- **What to work on**: What lines below contain the word "status"? Please pull each one out.

- **Supplied entries**:
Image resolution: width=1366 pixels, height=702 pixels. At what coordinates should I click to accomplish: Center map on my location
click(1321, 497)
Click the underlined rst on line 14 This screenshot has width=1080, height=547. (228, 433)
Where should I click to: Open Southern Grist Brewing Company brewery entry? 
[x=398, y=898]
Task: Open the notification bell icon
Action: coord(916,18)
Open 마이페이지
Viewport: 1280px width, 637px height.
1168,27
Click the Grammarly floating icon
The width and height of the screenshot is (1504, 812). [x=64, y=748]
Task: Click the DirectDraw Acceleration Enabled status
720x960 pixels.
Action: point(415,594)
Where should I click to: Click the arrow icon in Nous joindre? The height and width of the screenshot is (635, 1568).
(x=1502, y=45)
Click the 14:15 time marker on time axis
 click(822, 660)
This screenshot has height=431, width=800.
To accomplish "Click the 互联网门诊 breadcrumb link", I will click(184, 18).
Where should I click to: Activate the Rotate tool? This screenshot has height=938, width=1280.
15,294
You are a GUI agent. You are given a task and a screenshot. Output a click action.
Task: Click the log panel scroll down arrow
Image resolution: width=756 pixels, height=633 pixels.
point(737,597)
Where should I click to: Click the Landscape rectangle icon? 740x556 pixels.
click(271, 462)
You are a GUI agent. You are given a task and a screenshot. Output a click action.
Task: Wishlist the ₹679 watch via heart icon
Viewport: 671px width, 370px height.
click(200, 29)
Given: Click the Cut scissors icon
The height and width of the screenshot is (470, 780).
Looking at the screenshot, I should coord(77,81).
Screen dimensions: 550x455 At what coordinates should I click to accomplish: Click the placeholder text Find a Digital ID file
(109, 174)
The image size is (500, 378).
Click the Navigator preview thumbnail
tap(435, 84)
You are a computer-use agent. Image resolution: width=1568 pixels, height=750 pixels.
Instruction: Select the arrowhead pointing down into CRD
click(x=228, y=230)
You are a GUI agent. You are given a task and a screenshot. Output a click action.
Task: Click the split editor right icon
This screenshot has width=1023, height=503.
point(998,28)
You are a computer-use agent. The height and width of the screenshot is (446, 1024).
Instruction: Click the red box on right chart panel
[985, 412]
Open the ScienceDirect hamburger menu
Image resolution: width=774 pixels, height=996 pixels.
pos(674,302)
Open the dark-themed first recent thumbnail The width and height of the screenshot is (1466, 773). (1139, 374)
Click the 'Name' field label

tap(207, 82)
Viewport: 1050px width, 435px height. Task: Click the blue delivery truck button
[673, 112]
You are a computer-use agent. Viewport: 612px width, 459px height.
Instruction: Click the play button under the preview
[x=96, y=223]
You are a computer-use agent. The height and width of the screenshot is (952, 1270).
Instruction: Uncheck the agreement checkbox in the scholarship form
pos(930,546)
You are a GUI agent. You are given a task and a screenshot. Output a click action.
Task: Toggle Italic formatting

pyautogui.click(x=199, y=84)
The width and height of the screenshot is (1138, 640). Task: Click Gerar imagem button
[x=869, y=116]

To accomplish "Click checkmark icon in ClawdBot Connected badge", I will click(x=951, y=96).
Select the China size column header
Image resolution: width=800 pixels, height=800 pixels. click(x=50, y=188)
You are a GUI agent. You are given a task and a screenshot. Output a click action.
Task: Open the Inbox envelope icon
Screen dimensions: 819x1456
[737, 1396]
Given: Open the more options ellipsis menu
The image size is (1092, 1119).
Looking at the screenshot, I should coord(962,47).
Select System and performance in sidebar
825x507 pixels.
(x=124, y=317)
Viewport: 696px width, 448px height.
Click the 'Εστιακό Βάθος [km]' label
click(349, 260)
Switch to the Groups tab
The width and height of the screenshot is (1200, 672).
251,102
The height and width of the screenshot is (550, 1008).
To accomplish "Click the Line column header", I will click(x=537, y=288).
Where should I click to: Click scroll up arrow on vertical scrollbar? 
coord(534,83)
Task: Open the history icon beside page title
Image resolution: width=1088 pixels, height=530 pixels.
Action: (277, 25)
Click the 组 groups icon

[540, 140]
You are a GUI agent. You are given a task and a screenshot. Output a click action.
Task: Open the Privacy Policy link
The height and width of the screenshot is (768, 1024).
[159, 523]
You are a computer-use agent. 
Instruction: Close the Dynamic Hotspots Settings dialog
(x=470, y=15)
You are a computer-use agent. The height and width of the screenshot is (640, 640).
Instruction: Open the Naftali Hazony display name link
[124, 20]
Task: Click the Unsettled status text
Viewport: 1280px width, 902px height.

- **Result for this task**:
Task: Click the DirectDraw Acceleration Enabled status
Task: Click the Unsettled status text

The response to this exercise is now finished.